Several hiking friends noticed that shrubs such as willow, blueberry and salmonberry bore leaf buds. Of course they do, in preparation for spring. But the surprising — and possibly worrisome — thing was that some of the buds had become fairly large and plump, as if they might open prematurely. A few nice, warm days (and we did have some) in late fall might send a mistimed signal to the plants. We can hope that these buds didn’t develop so far that the ensuing low temperatures would wreck them.
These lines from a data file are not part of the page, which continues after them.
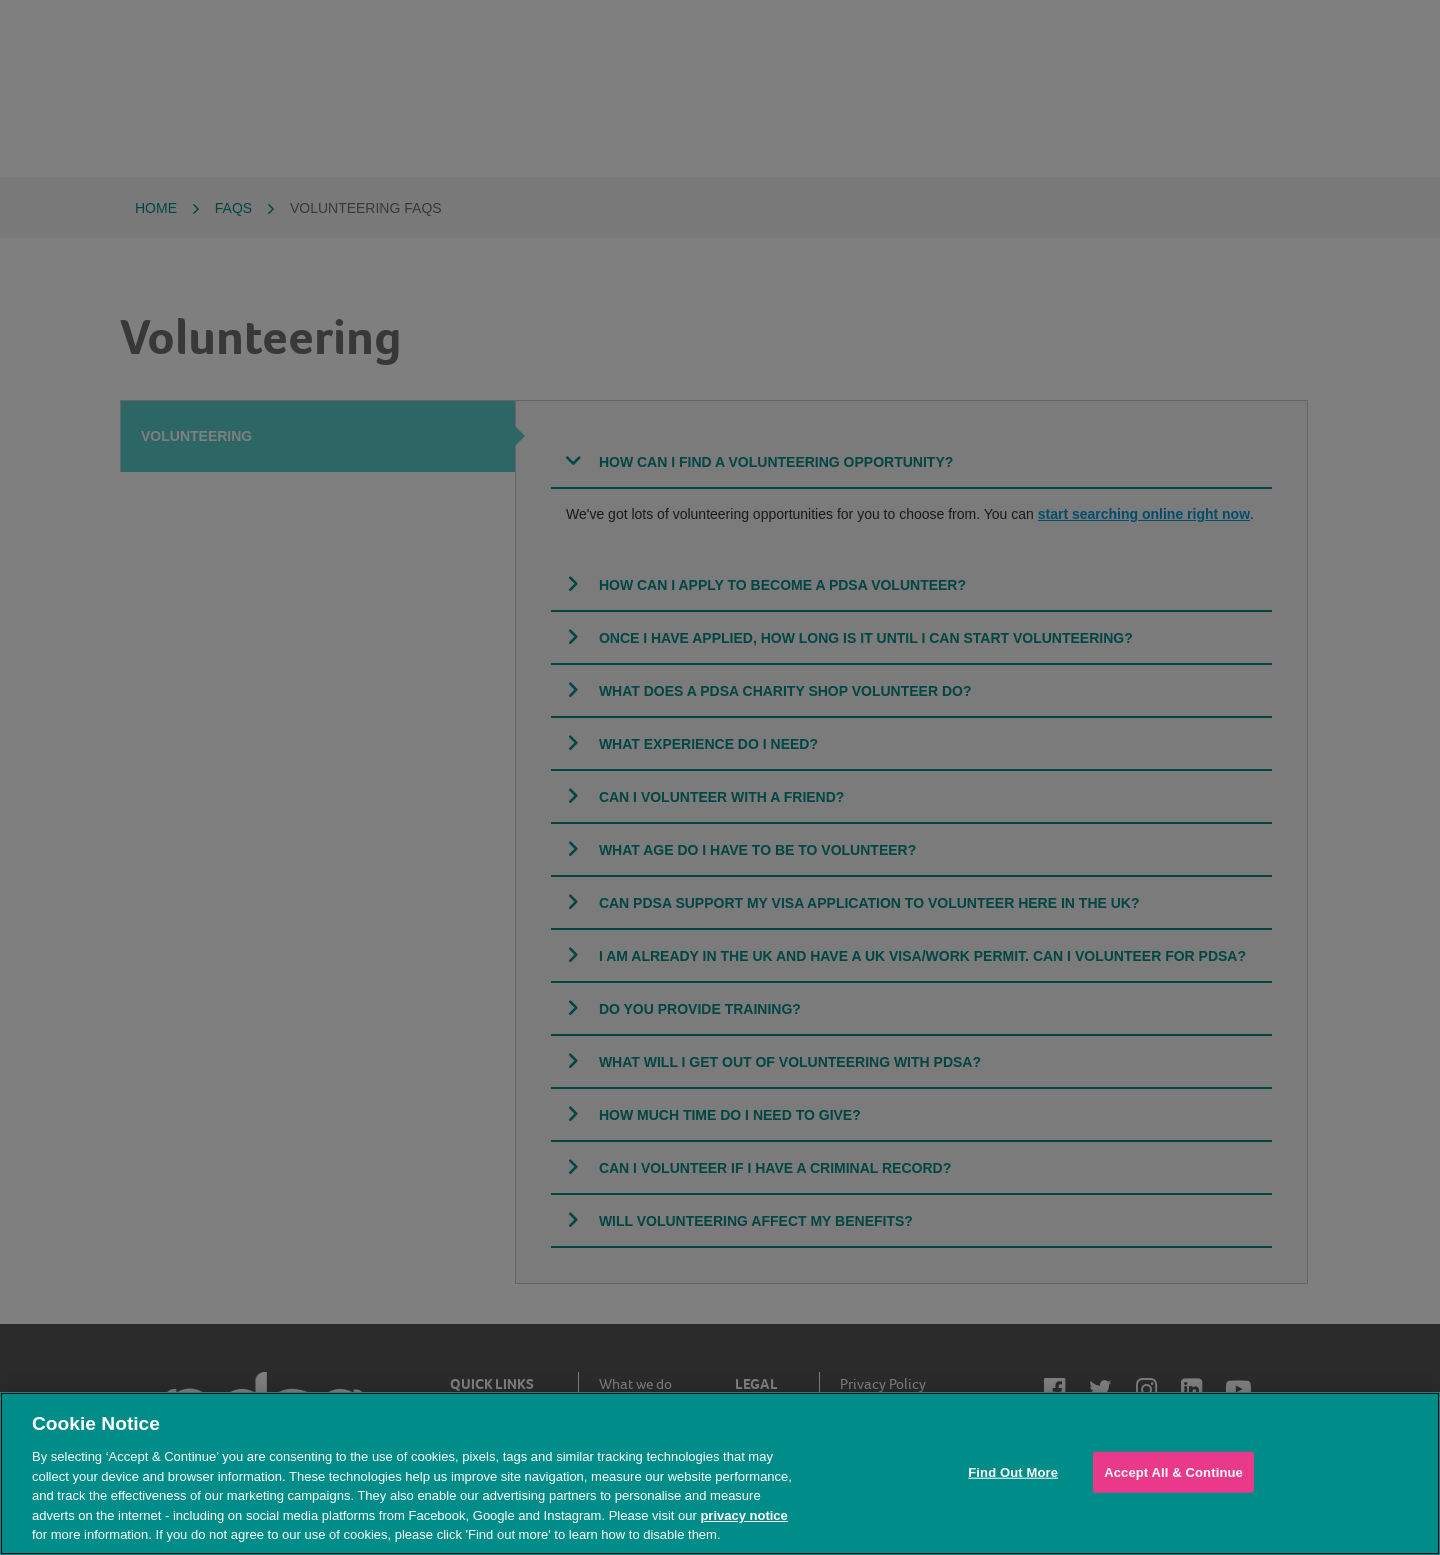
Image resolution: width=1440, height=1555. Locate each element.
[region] (720, 1473)
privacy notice (743, 1515)
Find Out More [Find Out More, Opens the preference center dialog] (1013, 1471)
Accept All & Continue (1173, 1471)
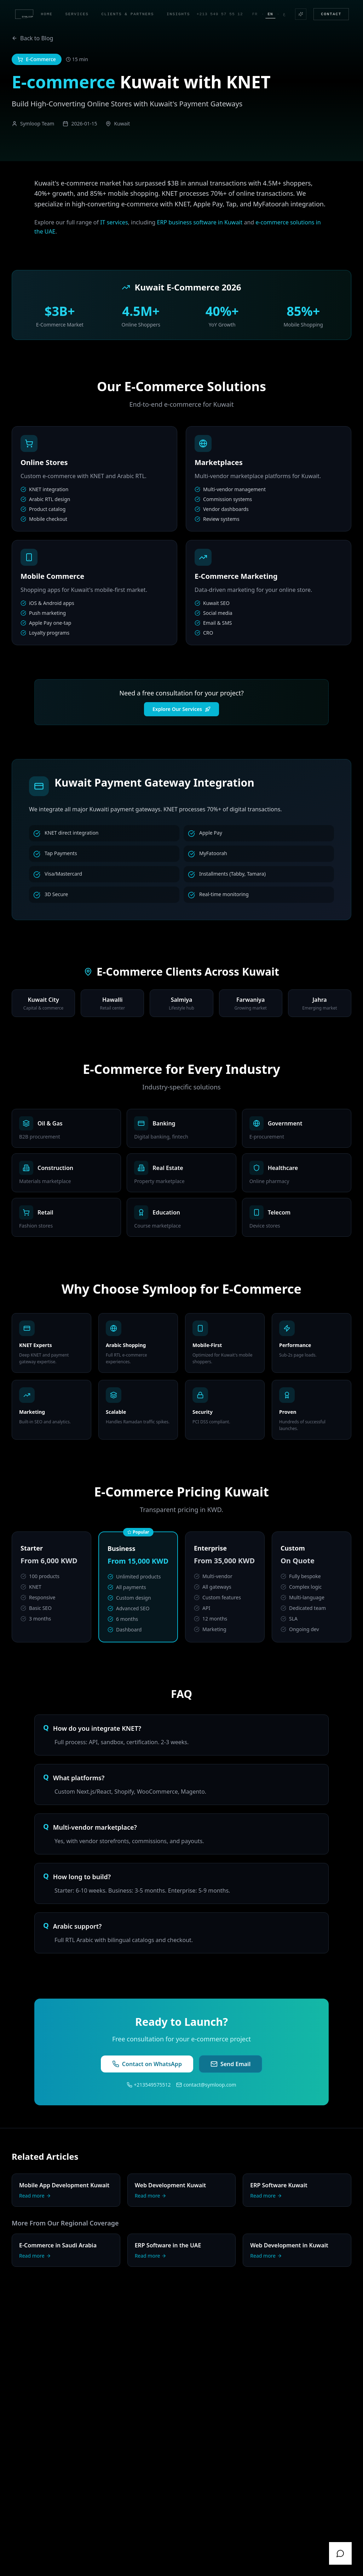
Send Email (230, 2064)
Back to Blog (32, 38)
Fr (255, 14)
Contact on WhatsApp (147, 2064)
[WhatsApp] (340, 2553)
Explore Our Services (181, 709)
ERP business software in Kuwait (200, 222)
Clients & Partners (128, 14)
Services (77, 14)
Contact (331, 14)
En (270, 15)
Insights (178, 14)
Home (47, 14)
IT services (114, 222)
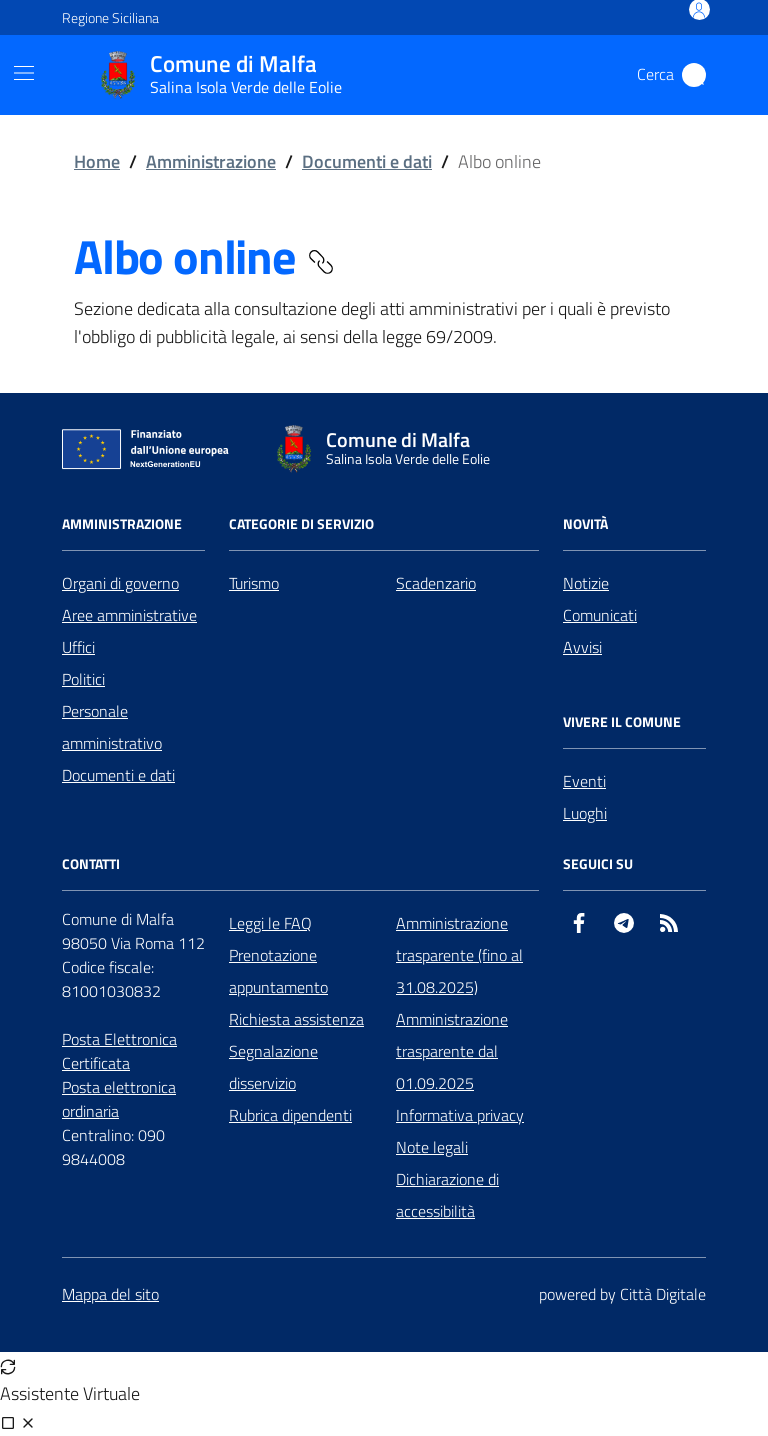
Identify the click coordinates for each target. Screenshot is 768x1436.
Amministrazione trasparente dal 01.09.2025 (452, 1051)
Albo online (205, 257)
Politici (83, 679)
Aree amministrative (129, 615)
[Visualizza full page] (8, 1422)
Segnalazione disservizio (273, 1067)
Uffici (78, 647)
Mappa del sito (110, 1294)
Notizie (586, 583)
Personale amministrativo (112, 727)
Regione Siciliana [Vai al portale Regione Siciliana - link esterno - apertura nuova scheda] (110, 17)
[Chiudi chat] (28, 1422)
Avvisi (582, 647)
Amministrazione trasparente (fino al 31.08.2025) (459, 955)
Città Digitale (663, 1294)
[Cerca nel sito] (694, 75)
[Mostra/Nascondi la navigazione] (24, 73)
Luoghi (585, 813)
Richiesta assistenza (296, 1019)
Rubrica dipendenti (290, 1115)
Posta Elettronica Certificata (119, 1051)
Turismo (254, 583)
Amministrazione (211, 161)
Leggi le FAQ (270, 923)
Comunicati (600, 615)
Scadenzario (436, 583)
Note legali (432, 1147)
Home (97, 161)
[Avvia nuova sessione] (8, 1366)
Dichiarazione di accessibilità (447, 1195)
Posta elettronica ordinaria (119, 1099)
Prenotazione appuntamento (278, 971)
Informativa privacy (460, 1115)
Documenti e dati (367, 161)
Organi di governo (120, 583)
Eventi (584, 781)
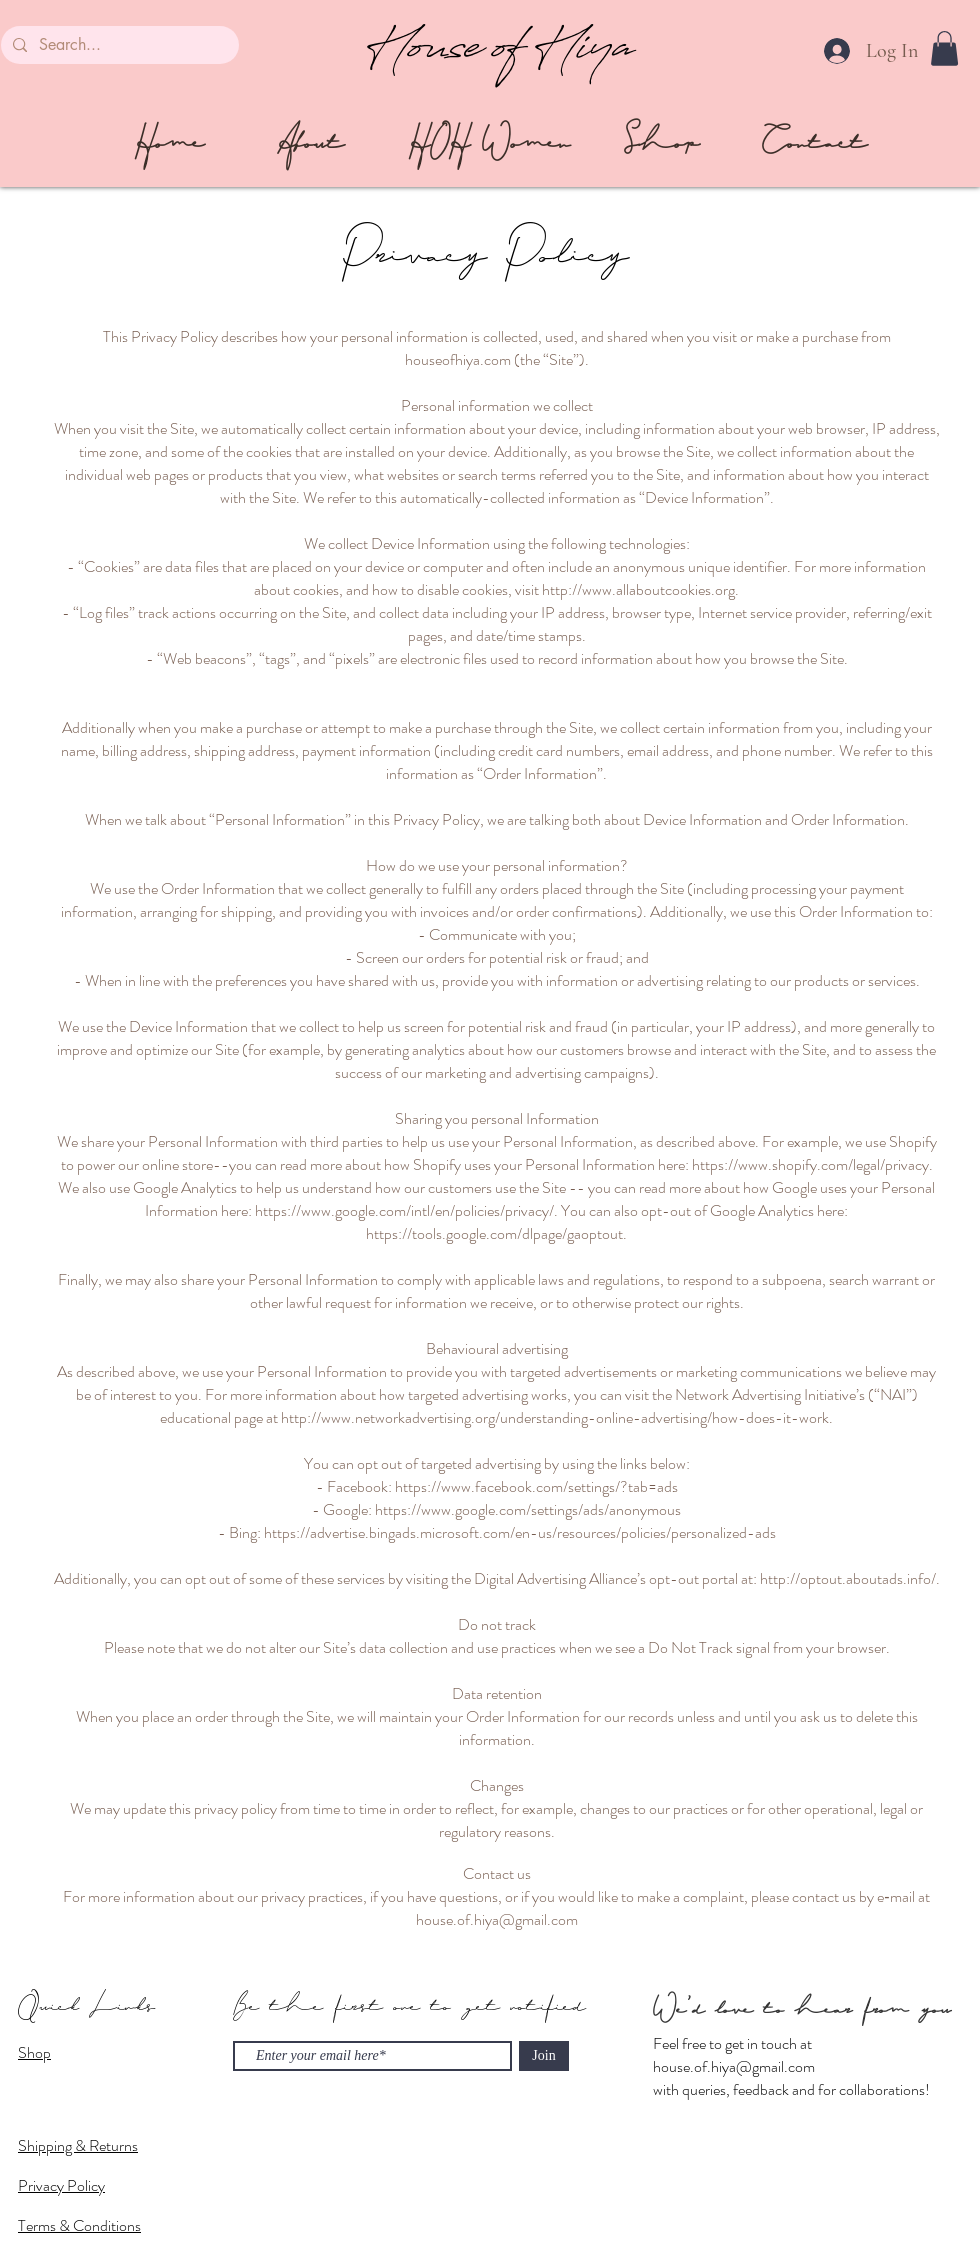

Shallow digs by bears had left big clumps of uneaten chocolate lily root nodules on the surface of the ground in the meadows. As always, we had to wonder why bears seem to leave these edible parts behind. A bear, or something else of good size, had dug deep between the roots of a big spruce tree. This exposed part of a red squirrel’s cache of cones. But what other animal would want the squirrel’s cones? Or could the digger have been after the squirrel itself (probably in vain)?
• Somewhere out the road, we found a carnivore (coyote?) scat full of soft, silky fur, perhaps of a hare.
• Relatively recent tracks of a small bear pressed into the mud on the west side of Mendenhall Lake. This was rather late in the season, but one was seen about that time near the Back Loop. Other tracks had been left by an eagle, a heron and a magpie.
• The grasses on the wetlands on the west side of the Mendenhall River hid numerous vole tunnels punctuated by special latrine chambers. These little animals seem to be very tidy.
• Out on the wetlands, we also saw a young northern shrike and a rusty blackbird, both uncommon around here, but seen occasionally in winter. The shrike was perched, in typical fashion, on the tip-top of a small alder, possibly hoping to spot a careless vole.
• Going up the snowy Dan Moller Trail, with the snow still falling, I noted a cranefly resting in mid-trail, and moved it aside. There were many tiny insects (probably stoneflies) crawling about and making short flights, presumably in search of mates. An interesting time of year for that activity.
• Mary F. Willson is a retired professor of ecology.